カウンセラーは共感的理解してくれるのか?

クライアントがカウンセラーに「はじめてわかってもらえました」とか「はじめて聴いてもらえた」と言うことがあります。

心理支援の教科書や心理職の資格試験によると、カウンセラーが「あなたの気持ち(あなたのこと)が分かりますよ」と言ってはいけないとなっています。「わかるよ」と言うのは、個別性を否定するものだという意見があるようです。

「わかるよ」にもいろいろあるように思います。「私がもっている経験や知識と同じでしょ」という意味なら、個別性の否定でしょう。でも、「私がもっている経験や知識と共通点がありそうですね」という意味なら、そんなにおかしくなさそうに思います。まったく同じだと言っているのではなくて、共通骨格があると言っているわけです。

カウンセリングの教科書的には、話を聴いて「そうなんですね」と受け止めることが共感的理解だとされています。でも、これをされて「カウンセラーって共感しようとしてくるからキモイよね」という感想も聞いたことがあります。なんかわかる気がします。←共感的理解(笑)

そうだとすると、共感的理解って、努力して理解してくれるのもいいですが、やっぱり「あ、それわかる」って言ってもらいたいという気持ちもあるのではないでしょうか。
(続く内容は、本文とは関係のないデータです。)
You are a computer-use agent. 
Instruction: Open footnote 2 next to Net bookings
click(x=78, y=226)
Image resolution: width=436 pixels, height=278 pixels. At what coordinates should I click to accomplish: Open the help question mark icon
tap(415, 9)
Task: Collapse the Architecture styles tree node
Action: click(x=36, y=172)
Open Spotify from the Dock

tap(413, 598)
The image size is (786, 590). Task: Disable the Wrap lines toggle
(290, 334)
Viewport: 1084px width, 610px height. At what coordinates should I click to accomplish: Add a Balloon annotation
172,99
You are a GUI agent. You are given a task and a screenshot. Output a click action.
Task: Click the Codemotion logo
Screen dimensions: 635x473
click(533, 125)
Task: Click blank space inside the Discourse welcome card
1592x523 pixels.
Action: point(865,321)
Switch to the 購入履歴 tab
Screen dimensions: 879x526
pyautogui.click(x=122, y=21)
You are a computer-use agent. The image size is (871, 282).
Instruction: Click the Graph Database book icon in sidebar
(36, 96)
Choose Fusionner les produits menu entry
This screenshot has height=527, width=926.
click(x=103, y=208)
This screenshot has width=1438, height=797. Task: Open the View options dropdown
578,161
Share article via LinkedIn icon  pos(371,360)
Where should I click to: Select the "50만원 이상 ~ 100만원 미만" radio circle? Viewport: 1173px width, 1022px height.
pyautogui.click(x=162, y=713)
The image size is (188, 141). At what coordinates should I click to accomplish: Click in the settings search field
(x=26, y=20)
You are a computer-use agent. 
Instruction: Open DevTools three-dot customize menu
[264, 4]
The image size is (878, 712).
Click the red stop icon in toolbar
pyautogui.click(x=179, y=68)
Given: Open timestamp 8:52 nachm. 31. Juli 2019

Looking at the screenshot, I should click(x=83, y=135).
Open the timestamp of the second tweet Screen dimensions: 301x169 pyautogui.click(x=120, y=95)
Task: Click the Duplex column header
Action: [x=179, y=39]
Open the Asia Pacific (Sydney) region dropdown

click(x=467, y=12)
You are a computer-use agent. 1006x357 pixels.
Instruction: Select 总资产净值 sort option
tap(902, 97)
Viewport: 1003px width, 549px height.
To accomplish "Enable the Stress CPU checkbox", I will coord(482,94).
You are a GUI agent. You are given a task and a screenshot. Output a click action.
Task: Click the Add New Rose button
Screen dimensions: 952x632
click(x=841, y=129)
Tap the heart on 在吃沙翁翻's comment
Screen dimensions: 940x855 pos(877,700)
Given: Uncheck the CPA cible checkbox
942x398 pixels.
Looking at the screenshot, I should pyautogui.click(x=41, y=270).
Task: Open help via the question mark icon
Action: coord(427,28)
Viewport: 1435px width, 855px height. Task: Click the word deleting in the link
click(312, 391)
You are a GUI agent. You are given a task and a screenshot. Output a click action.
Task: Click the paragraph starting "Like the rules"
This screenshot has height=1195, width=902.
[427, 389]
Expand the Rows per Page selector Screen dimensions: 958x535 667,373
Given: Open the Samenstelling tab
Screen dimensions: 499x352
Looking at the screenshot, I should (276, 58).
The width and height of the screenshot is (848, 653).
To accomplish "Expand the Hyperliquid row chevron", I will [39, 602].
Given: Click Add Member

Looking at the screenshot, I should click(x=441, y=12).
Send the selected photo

セクシャルマイノリティの気持ちをセクシャルマイノリティではない人から「わかるよ」とは言われたくないですが、別のセクシャルマイノリティから「わかるよ」と言われて救われることはあります。

ただ、マニュアル化するとすれば「わかるよと言ってはいけない」が正解でしょう。[1]最近の心理支援はマニュアル化が好まれています。それもわかります。

同じような言葉で語られていても、やはり一人ひとり、苦悩は違います。そして何よりもまず、その苦悩を味わっているのは、この世にただ一人、独自の存在であるその人でしかないのです。(中略)他の誰にも絶対に分かりえないものです。

杉原保史『プロカウンセラーの共感の技術』

逆転の共感的理解

ところで、Kojunのカウンセリングではどうなっているかといいますと・・・・

よく言うのは、「こんな感じなら分かります。あなたがこれと同じだとは言いませんが」と言います。そして、クライアントの反応を受け取るわけです。

つまり、「わかる」と言っていいかどうかというよりは、クライアントの自由な反応を重視するのです。仮説をぶつけてみる感じですね。

そして、一般的なカウンセリングの共感的理解と逆のこともします。

カウンセラーが分かるのではなく、カウンセラーの語りに対してクラインが「それわかるわー」と言ったりします。

共感的理解をするのはカウンセラーではなくてクライアント側だったりします。(笑)

目的は共有できる主観を見つける[2]間主観アプローチことですので、どっちでもいいのです。